Media hora más tarde, Nach hacía su aparición en escena provocando el delirio de "sus vecinos de Valencia". Apoyado en todo momento por la voz de Abram y las bases de DJ Joaking daba inicio a su actuación con el tema Amanece. Empezaba así un concierto en el que homenajeó a sus dos grandes maestros con la canción Sr. Libro y Sr. Calle., criticó el trabajo en grupo poniéndose del lado del pensamiento único en Barras y estrellas y reprochó la frivolidad de los jóvenes adeptos a las discotecas y el tunning en No bailes.

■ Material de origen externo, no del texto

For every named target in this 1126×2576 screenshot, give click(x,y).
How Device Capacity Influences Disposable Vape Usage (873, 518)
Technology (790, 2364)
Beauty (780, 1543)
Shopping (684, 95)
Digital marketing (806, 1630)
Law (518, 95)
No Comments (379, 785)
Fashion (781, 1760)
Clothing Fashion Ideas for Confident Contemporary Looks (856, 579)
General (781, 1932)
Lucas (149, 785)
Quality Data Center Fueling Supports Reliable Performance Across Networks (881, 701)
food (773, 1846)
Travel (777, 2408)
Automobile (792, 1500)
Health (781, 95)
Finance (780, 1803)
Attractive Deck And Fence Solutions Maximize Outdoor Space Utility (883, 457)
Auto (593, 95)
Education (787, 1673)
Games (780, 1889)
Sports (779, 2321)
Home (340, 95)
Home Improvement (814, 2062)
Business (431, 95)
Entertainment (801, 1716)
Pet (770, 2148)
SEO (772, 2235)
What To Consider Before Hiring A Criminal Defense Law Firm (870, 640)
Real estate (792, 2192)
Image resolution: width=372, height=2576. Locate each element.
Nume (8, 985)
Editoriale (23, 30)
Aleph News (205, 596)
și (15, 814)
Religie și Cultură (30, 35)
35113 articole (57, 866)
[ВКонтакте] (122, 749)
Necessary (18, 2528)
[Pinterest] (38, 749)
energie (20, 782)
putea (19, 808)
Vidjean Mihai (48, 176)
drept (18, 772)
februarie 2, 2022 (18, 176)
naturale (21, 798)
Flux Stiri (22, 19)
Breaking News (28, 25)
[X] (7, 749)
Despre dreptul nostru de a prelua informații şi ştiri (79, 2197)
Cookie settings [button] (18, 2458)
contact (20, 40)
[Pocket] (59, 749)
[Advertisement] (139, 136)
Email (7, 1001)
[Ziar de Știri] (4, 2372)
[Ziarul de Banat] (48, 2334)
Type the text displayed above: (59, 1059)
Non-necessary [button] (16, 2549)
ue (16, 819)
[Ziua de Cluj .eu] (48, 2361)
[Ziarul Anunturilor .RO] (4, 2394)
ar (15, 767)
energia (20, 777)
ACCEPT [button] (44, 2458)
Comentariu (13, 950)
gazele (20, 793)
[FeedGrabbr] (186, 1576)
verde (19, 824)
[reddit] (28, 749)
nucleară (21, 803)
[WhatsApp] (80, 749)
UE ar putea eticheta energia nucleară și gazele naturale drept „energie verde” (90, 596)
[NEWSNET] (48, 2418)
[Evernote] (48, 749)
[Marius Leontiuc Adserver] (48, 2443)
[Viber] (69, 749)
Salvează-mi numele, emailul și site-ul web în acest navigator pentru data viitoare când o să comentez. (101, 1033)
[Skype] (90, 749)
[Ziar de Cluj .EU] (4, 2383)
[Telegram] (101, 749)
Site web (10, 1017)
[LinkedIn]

Paradójicamente, sus fans se movían al unísono y de forma automática mientras el MC les lanzaba frases como "hay que regar el talento, el curro es un noventa y nueve por ciento y la suerte sólo el uno". Nach presentaba por segunda vez en nuestra ciudad su último trabajo Un día en suburbia, pero también quiso viajar al pasado e interpretar algunas de las canciones de sus discos anteriores.
A diferencia de la mayoría de los raperos, las rimas de este licenciado en Sociología también hablan del amor. Así, interpretó temas como Amor libre, Ángel -uno de los más aclamados de la noche en el que recuerda a su hermana fallecida- y Héroes -un homenaje a sus padres y abuelos y a todos aquellos que se superan día a día.
El alicantino se despidió de sus fans con efectos vocales tras dos horas en las que demostró que, como dicen sus rimas, ha removido las sucias aguas del hip hop, porque Nach mantiene viva en sus letras la esencia del rap.